Page excerpt -
= = = =

Groups > comp.lang.python > #19074 > unrolled thread

sys.argv as a list of bytes

Started by	Olive <diolu@bigfoot.com>
First post	2012-01-18 08:16 +0100
Last post	2012-01-19 02:40 -0800
Articles	6 — 4 participants

Back to article view | Back to comp.lang.python

  sys.argv as a list of bytes Olive <diolu@bigfoot.com> - 2012-01-18 08:16 +0100
    Re: sys.argv as a list of bytes Peter Otten <__peter__@web.de> - 2012-01-18 09:05 +0100
      Re: sys.argv as a list of bytes Olive <diolu@bigfoot.com> - 2012-01-18 11:16 +0100
        Re: sys.argv as a list of bytes Peter Otten <__peter__@web.de> - 2012-01-18 15:01 +0100
        Re: sys.argv as a list of bytes Nobody <nobody@nowhere.com> - 2012-01-19 05:05 +0000
          Re: sys.argv as a list of bytes jmfauth <wxjmfauth@gmail.com> - 2012-01-19 02:40 -0800

#19074 — sys.argv as a list of bytes

From	Olive <diolu@bigfoot.com>
Date	2012-01-18 08:16 +0100
Subject	sys.argv as a list of bytes
Message-ID	<20120118081612.13745187@bigfoot.com>

In Unix the operating system pass argument as a list of C strings. But
C strings does corresponds to the bytes notions of Python3. Is it
possible to have sys.argv as a list of bytes ? What happens if I pass
to a program an argumpent containing funny "character", for example
(with a bash shell)?

= = = =

Material -
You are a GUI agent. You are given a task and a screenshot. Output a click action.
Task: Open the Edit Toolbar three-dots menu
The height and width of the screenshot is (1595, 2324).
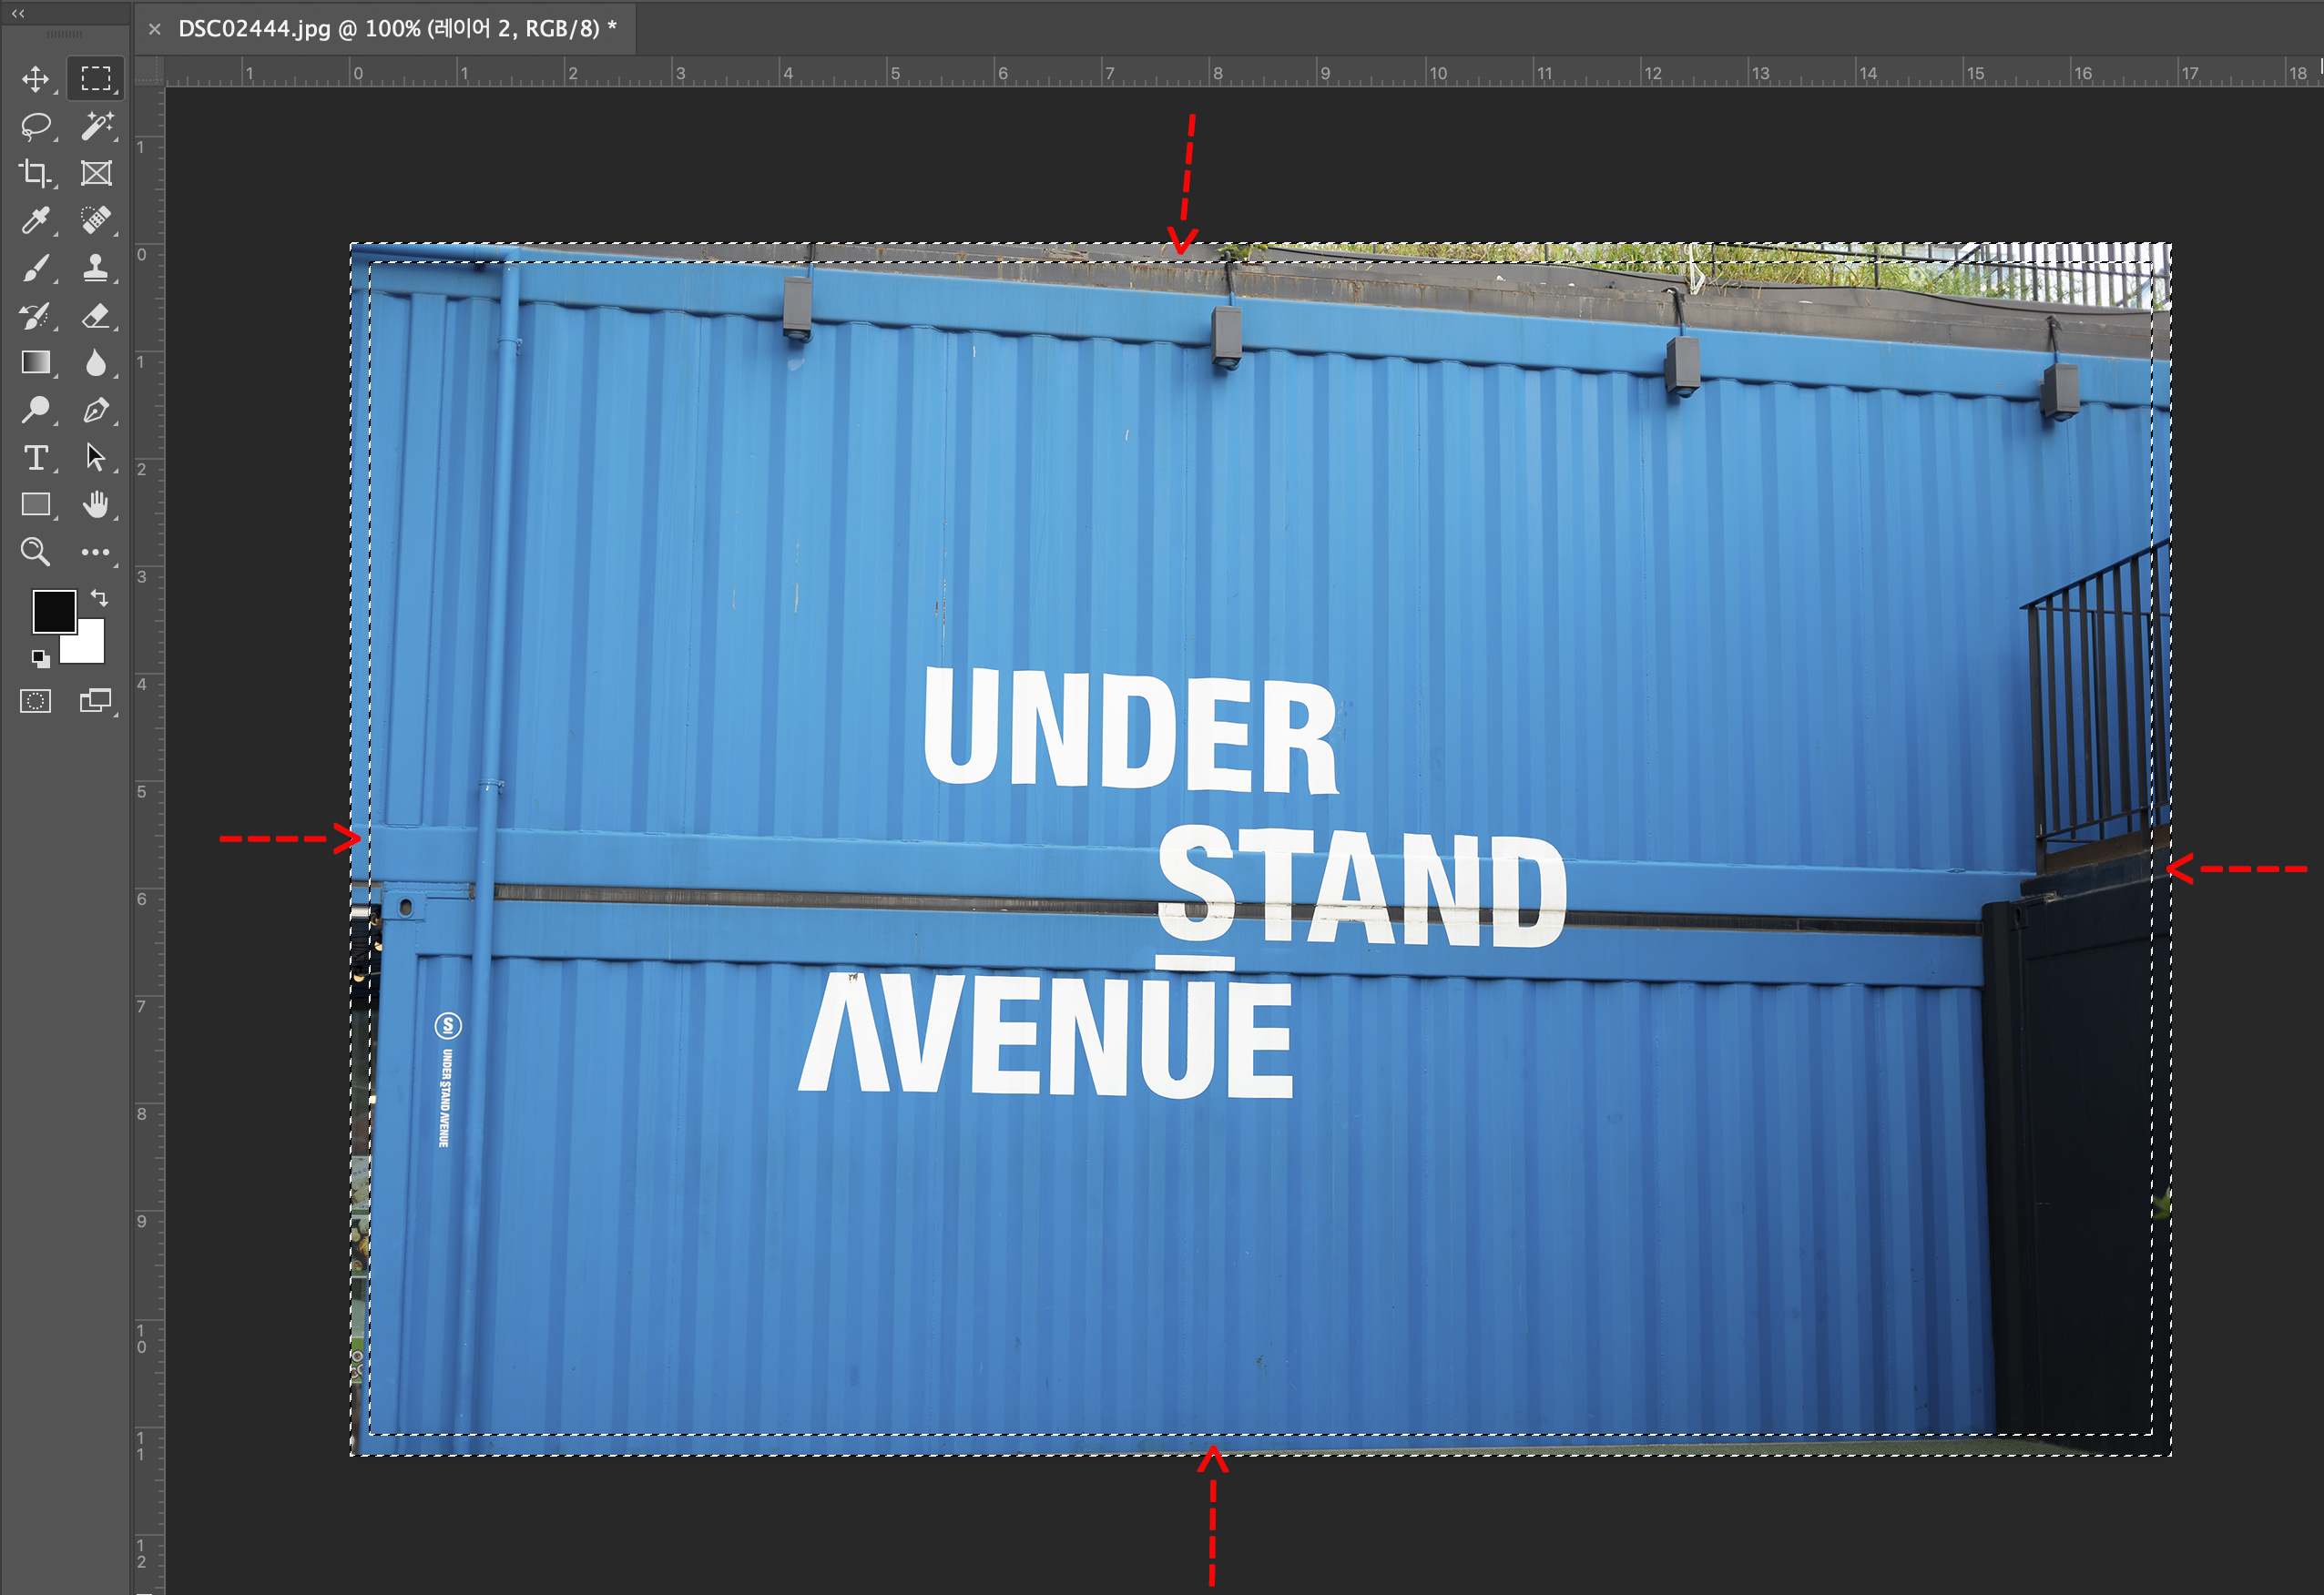(96, 551)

= = = =

Required task 1 - Condense the paragraph of the sys.argv thread that begins "In Unix the operating system pass argument" into a short bulleted list that keeps its main points.
Required task 2 - According to the sys.argv thread, how many articles and participants does the discussion have?
Required task 3 - Continue the sys.argv thread from the point where it stops.
The listing bears no relation to the sys.argv thread.

Exercise answer 1 -
- On Unix, the operating system passes arguments as a list of C strings.
- C strings correspond to the bytes notion in Python 3.
- The poster asks whether sys.argv can be obtained as a list of bytes.
- The poster also asks what happens when a program receives an argument containing unusual characters, for example from a bash shell.

Exercise answer 2 - It has 6 articles and 4 participants.

Exercise answer 3 -
python -i ./test.py $'\x01'$'\x05'$'\xFF'

[toc] | [next] | [standalone]

#19075

From	Peter Otten <__peter__@web.de>
Date	2012-01-18 09:05 +0100
Message-ID	<mailman.4823.1326873960.27778.python-list@python.org>
In reply to	#19074

Olive wrote:

> In Unix the operating system pass argument as a list of C strings. But
> C strings does corresponds to the bytes notions of Python3. Is it
> possible to have sys.argv as a list of bytes ? What happens if I pass
> to a program an argumpent containing funny "character", for example
> (with a bash shell)?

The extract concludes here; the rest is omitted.